On Sat, Aug 8, 2020 at 15:28 Ricky Teachey <> wrote:
On Sat, Aug 8, 2020 at 5:51 PM Michael Smith <> wrote: 
This kind of thing is so powerful, and I would love to see tooling capable of it in the python ecosystem. I believe folks who say it's very hard to implement correctly, but I don't know that that's a good reason not to make the proposed range syntax legal for some primitive types like int. Tools like mypy can choose not to handle int[A:B] until they are ready, or forever, but someone else can still work on it.

I agree. 

A total, complete solution that successfully catches everything might well be out of reach. But that doesn't seem like a reason to not catch what can be caught.

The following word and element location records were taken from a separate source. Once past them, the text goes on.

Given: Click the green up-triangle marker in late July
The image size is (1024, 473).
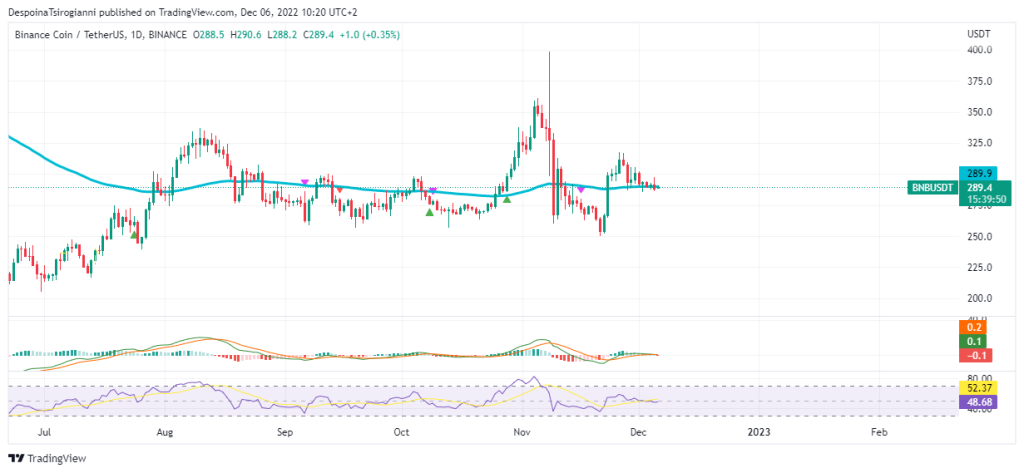Looking at the screenshot, I should [x=135, y=234].
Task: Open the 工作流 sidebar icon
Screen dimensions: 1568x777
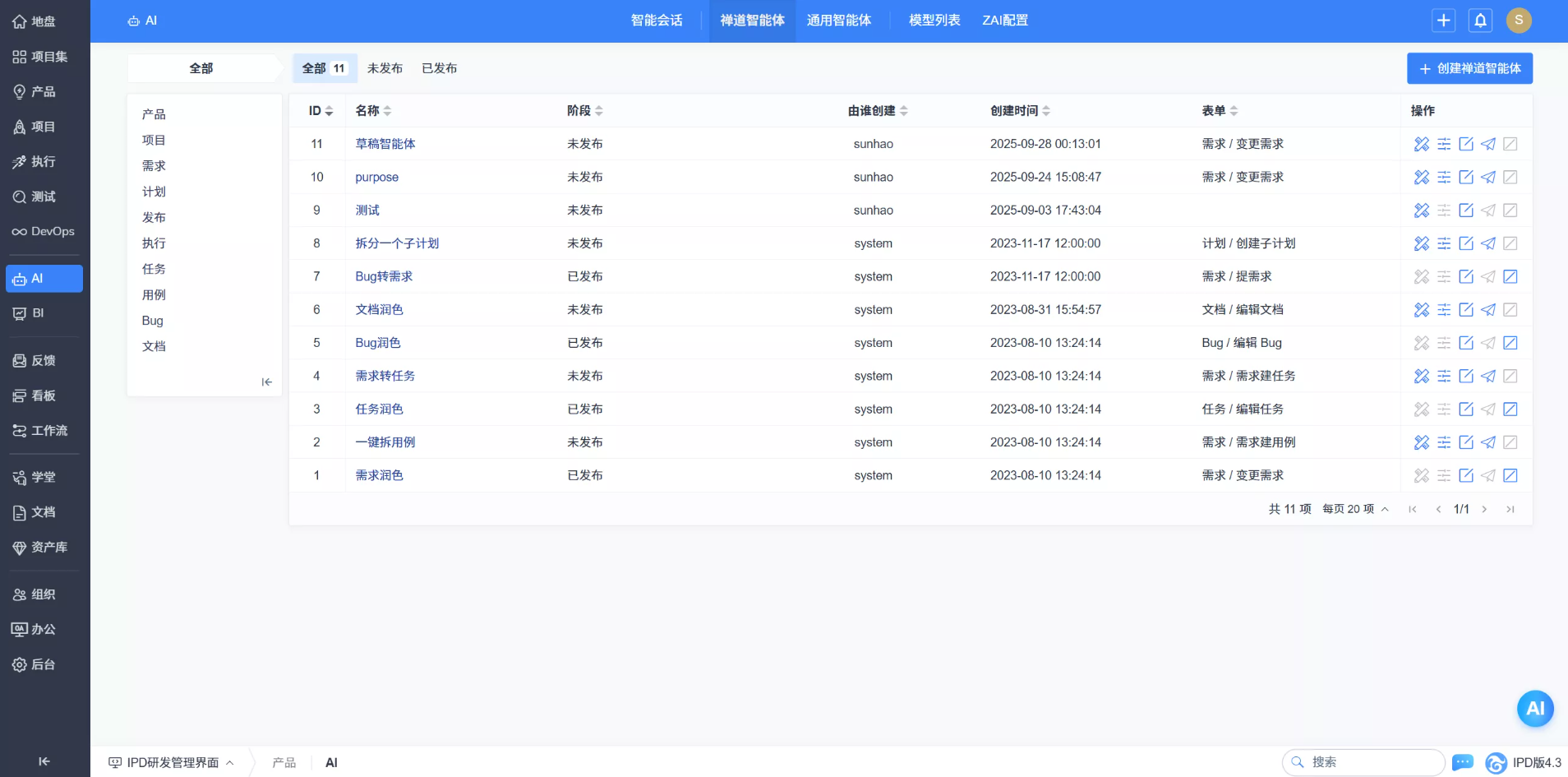Action: tap(41, 430)
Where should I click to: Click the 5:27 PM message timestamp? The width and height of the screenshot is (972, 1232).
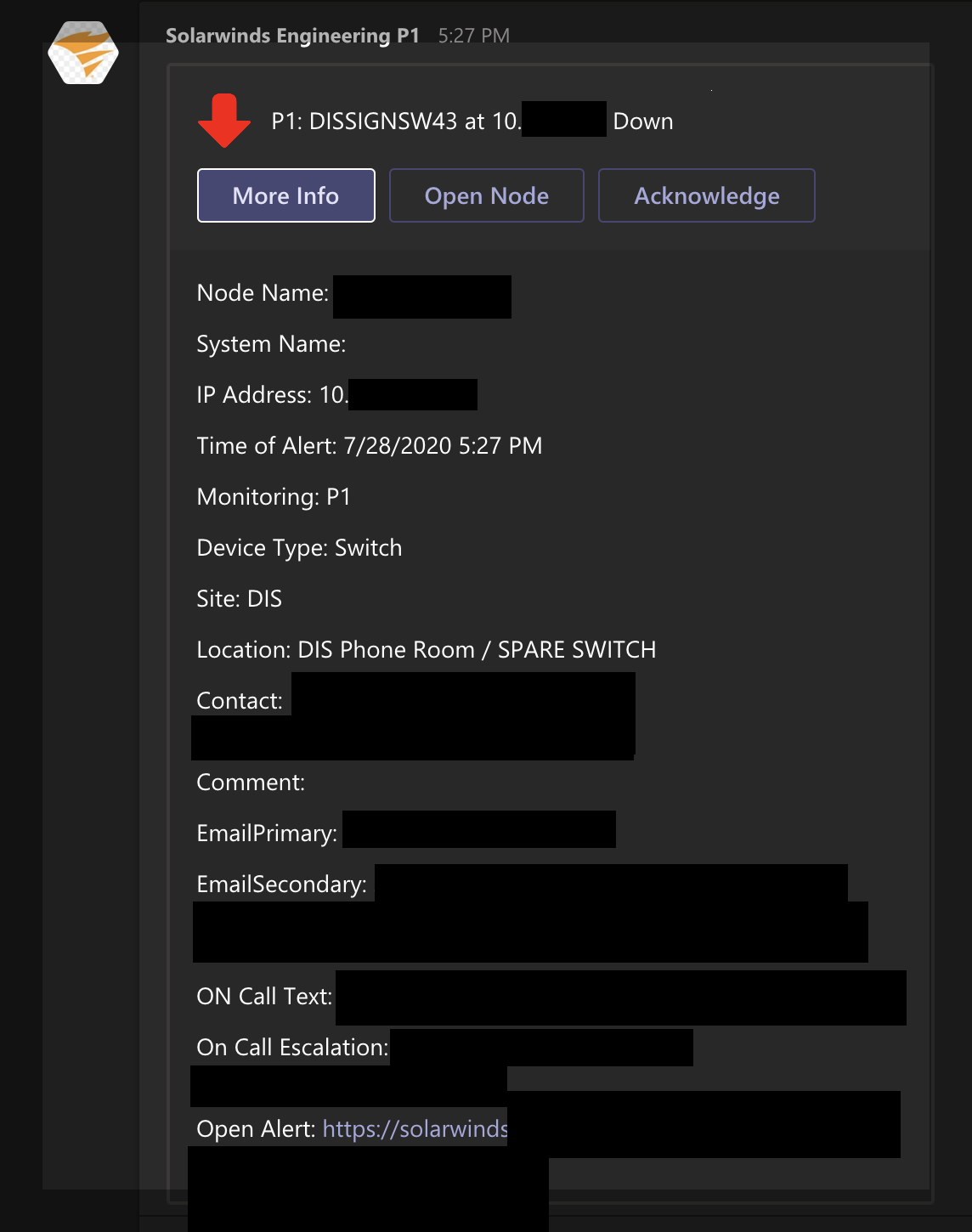coord(473,36)
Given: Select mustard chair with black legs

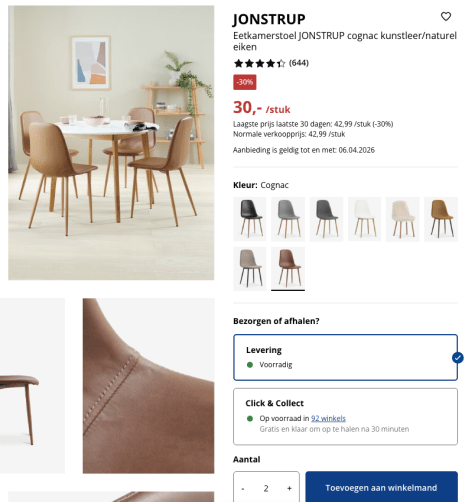Looking at the screenshot, I should [441, 219].
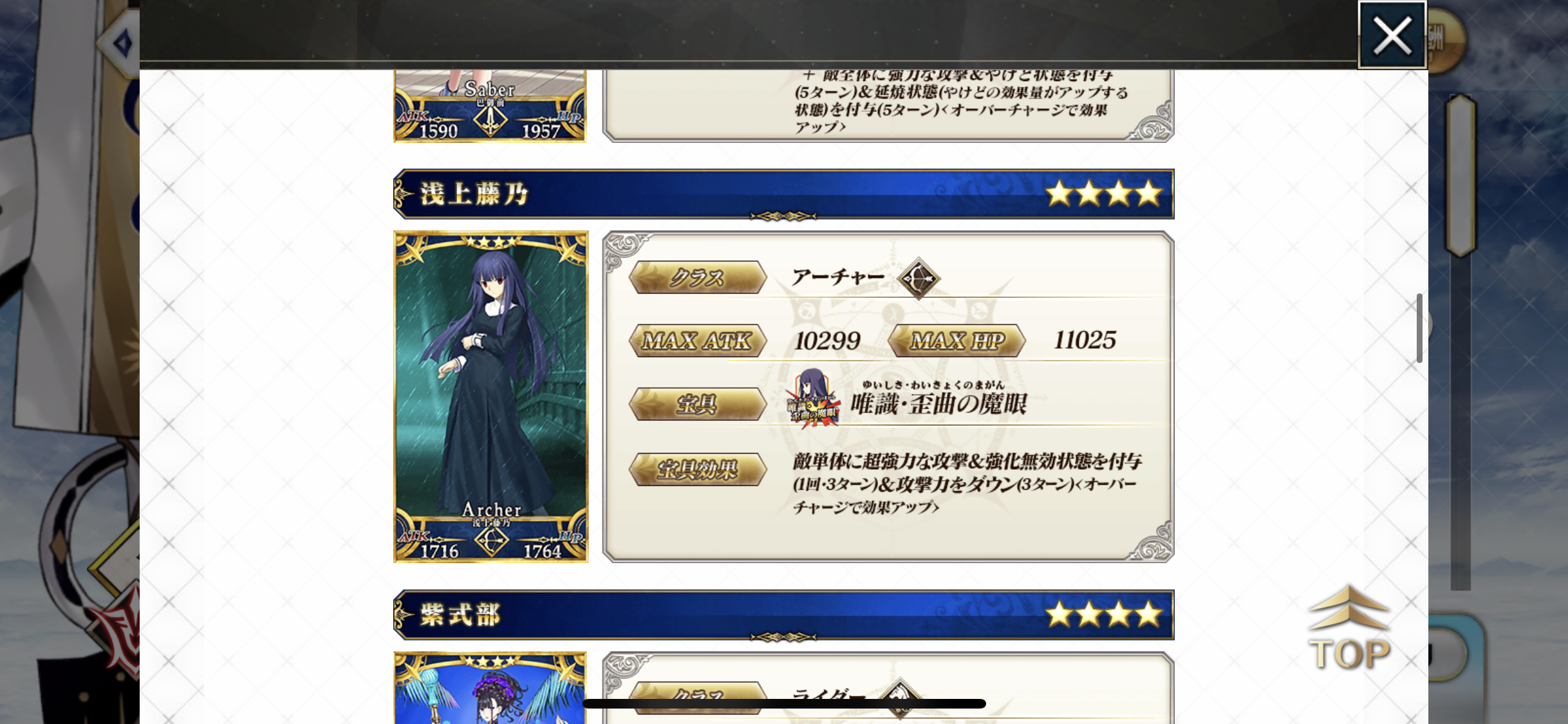
Task: Tap the 浅上藤乃 name header bar
Action: (783, 194)
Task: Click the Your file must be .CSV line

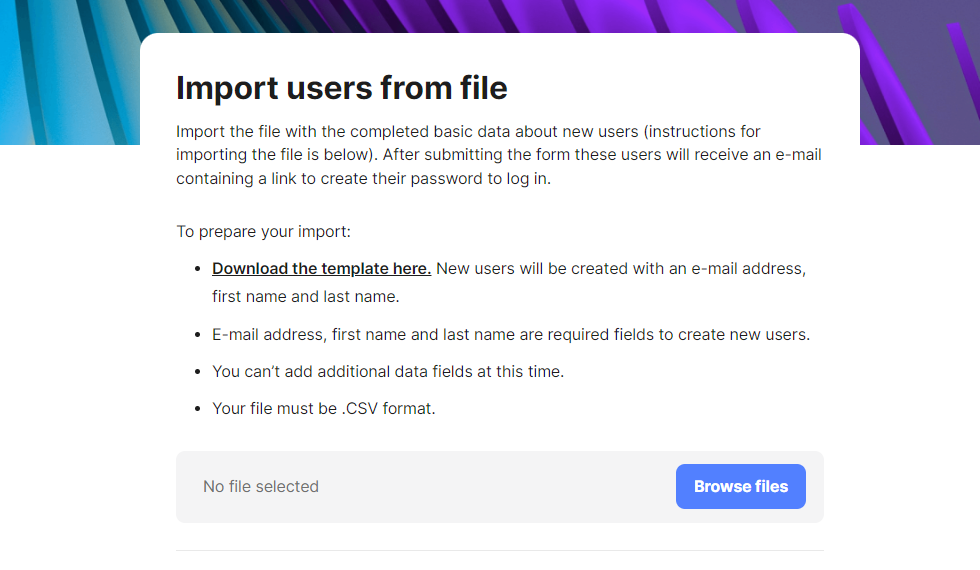Action: (x=324, y=408)
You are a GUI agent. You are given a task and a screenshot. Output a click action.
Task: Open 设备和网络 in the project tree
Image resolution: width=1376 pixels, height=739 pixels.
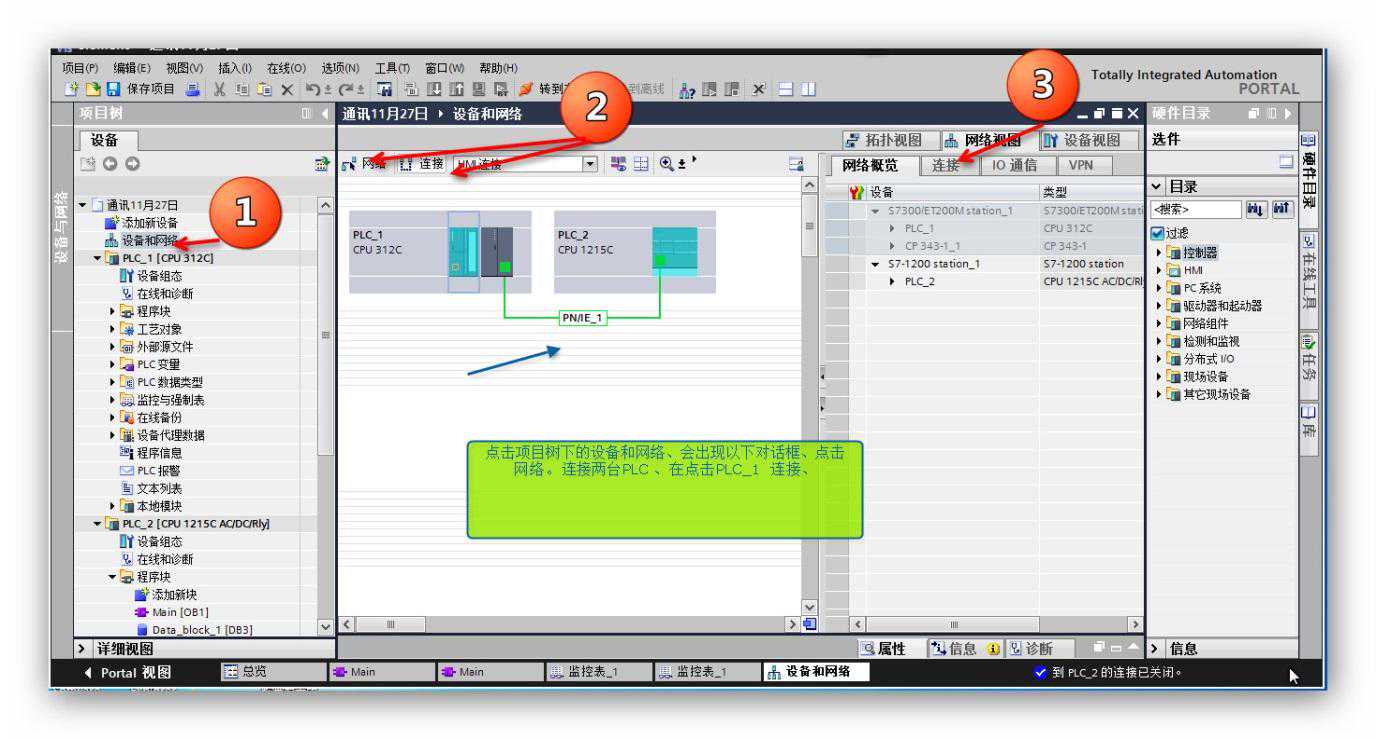tap(148, 241)
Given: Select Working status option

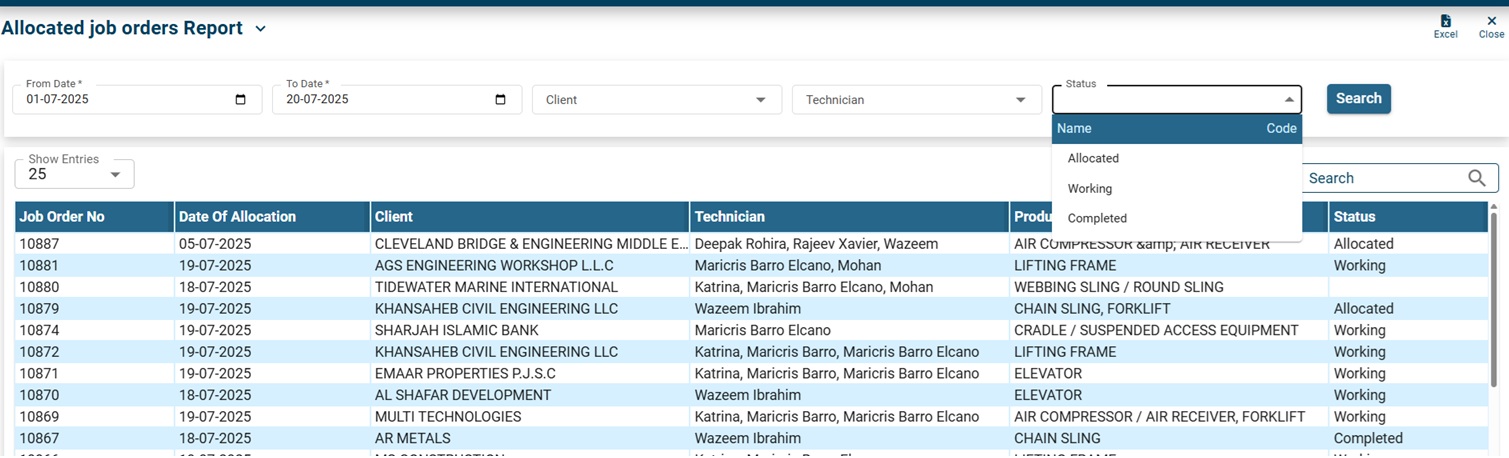Looking at the screenshot, I should click(1089, 188).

 On Sat, Aug 8, 2020 at 5:51 PM Michael Smith <> wrote: 
Are we just talking about the language features here, or does this list include ideas for tooling like mypy?

Others will surely know better than me but it seems like that in order to add the ability to use the [ ]  operator on the int (and perhaps float) type, and to be able to "get at" the arguments that were provided to them, the language would first have to change to support that,.

But on the other hand there is no stopping someone from writing a library that writes its own Int and Float type hints that supports all of this, and putting it out in the universe to see what traction it gets.

I know for a fact I am not skilled enough to do this, unfortunately, so I'd have to leave it to someone else.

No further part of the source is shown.